Today we are protected against malevolent DNS not by institutions but by people.  Today all that protects us is the good will of the people who have their hands on the buttons of the top (root) and intermediary (TLD) DNS servers.  Those groups who, through historical chance, run one of the 13 root servers, are, for the time being, honorable and public-minded.

But times change, people change.  And sometimes people, or organizations are coerced to depart from past behavior.  One of the great failures of internet governance under the hand of the US Department of Commerce and it's unacknowledged offspring, ICANN, is that the root servers are answerable only to themselves.

A root server could be a very useful tool for information warfare were it to be operated by an institution that has a greater obligation to protect its country than to protect the internet.  Three such institutions are worth noting: the United States Department of Defense (g.root-servers.net),  the United States National Aeronautics and Space Administration (e.root-servers.net), or the United States Army Research Lab (h.root-servers.net).  The United States has recently indicated that it considers the internet to be a weapon, so it would be surprising indeed if the US did not have a rather more complete study of the issues I raise here.

Moreover we have seen, particularly in the United States, that governments are not beyond secret collaboration and secret coercion of private actors.  Since the recent revelations about AT&T's and the US Government with regard to the latter's  domestic and warrant-less surveillance efforts, one must wonder whether ICANN (l.root-servers.net) is any more immune from USG pressures than AT&T?

No nation is invulnerable to the effects of a rogue root, or large TLD (e.g. .com), server.

Just as nations outside the US are rightfully concerned about the dangers of US hegemony over DNS, the US itself might consider how its own national security might be affected by ill or malicious behavior of root servers outside of its national borders.

Getting down to brass tacks - what exactly could one do if one happened to have a root server?  (And remember, anything that a root server can do to the internet in total, a TLD server can do to its own sub-hierarchy.)

Before answering that I'd like to mention some aspects of root servers:

First is that each root servers only see a small portion of all DNS queries.  Root queries are spread among 13 servers (or more accurately, 13 groups of servers)  - thus there is about a 7.7% chance that any given query will land on any given root server.  In addition the DNS contains a lot of intermediate caching of previous results.  In my own measurements a continuously-running intermediate resolver typically makes only a few hundred root queries per month.  However, when a root server does see a query it usually sees the entire domain name that is being resolved.

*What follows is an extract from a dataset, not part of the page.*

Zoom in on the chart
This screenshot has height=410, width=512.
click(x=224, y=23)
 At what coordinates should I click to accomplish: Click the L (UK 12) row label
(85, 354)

It is this fact of the entire requested name that is important.  The fact that queries are spread among different root servers and that many queries are handled by caches in intermediate resolvers only means that any data mining, manipulation, or attack must rely on probabilities and statistics.  However, as will be mentioned later on, by "going recursive" and manipulating the TTL fields of responses, a root server can arrange for a greater portion of a target's queries to hit the roots.  In addition, by becoming even more devious, a root server could, with the help of some cooperative name servers, capture an entire sub-tree of the DNS, for example, example.com, and usurp virtually all of the queries for a given sub-tree of the DNS.  This latter aspect, while not very subtle and highly visible, does make root servers fairly powerful weapons of internet warfare.

Second is that during the startup phase of an intermediate DNS resolver there is an opportunity to misdirect that intermediate resolver to use a different suite of root servers.  When an intermediate resolver uses its "hints" to discover a suite of root servers it will usually accept the answer from the first "hint" server that is willing to provide a purportedly authoritative list of purported root servers.  This means that if you own a root server and you catch an intermediate resolver looking for the root (something not all that hard to recognize), with a little cooperation from other machines you control, you can mislead a victim resolver into believing that a bogus list of  machines that you provide is a full and complete set of honest root servers.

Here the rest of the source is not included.